The chef initially filed a Massachusetts workers’ compensation claim, which was denied by the employer. The employer justified the refusal of benefits by arguing that they were not liable and that he was an independent contractor. The case was settled by a lump-sum payment and allowed for payment of medical expenses incurred up to the date of the approval of the settlement. The settlement excluded payment for future medical treatment of the injury. After the settlement, the injured person filed a negligence lawsuit against his employer. The employer moved to dismiss the action, arguing the action was barred by the settlement agreement.

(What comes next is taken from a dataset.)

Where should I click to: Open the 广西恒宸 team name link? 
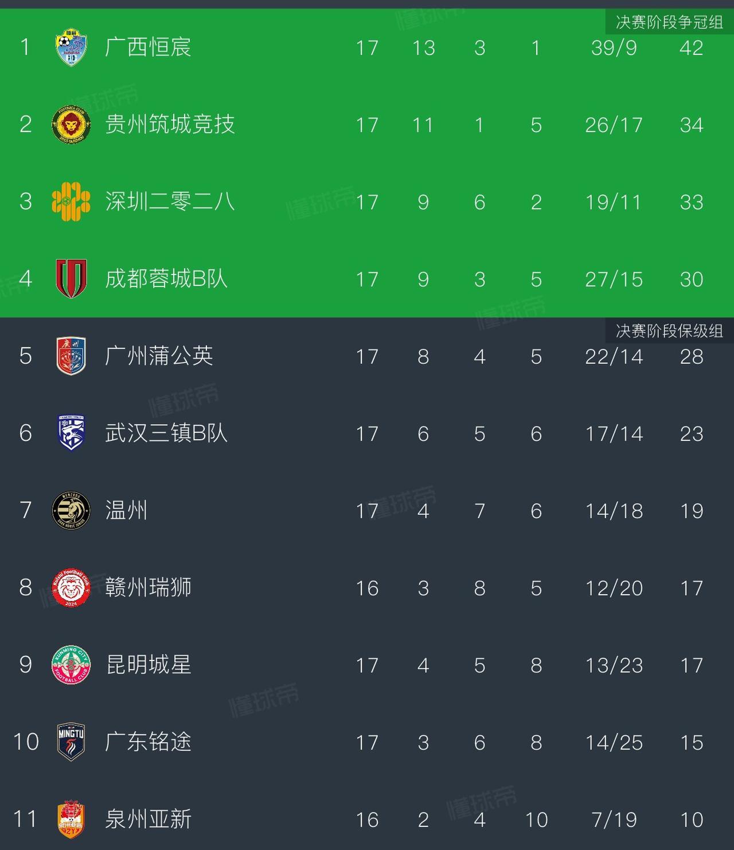point(148,47)
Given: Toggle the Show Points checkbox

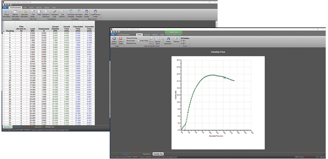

The injured worker countered the claim was not barred because the Department of Industrial Accidents (DIA) never resolved whether or not he was an independent contractor or employee. The appellate court determined Section 23 of the Act barred his claim, regardless of whether a distinction was made regarding the type of employment. The employee entered into a settlement agreement option allowed by the Workers’ Compensation Act, which resolves a matter without acknowledging fault. The court compared it to a prior Massachusetts case, Kniskern v. Melkonian, 68 Mass. App. Ct. 461, 465-466 (2007), with an injured worker who claimed he was an independent contractor. In that case, the court pointed out a lump-sum settlement under the Act would not have been possible if the injured person were an independent contractor instead of an employee. Anything received under the Act can only be provided to employees, so the injured person’s ability to settle the claim results in an indirect determination he was an employee.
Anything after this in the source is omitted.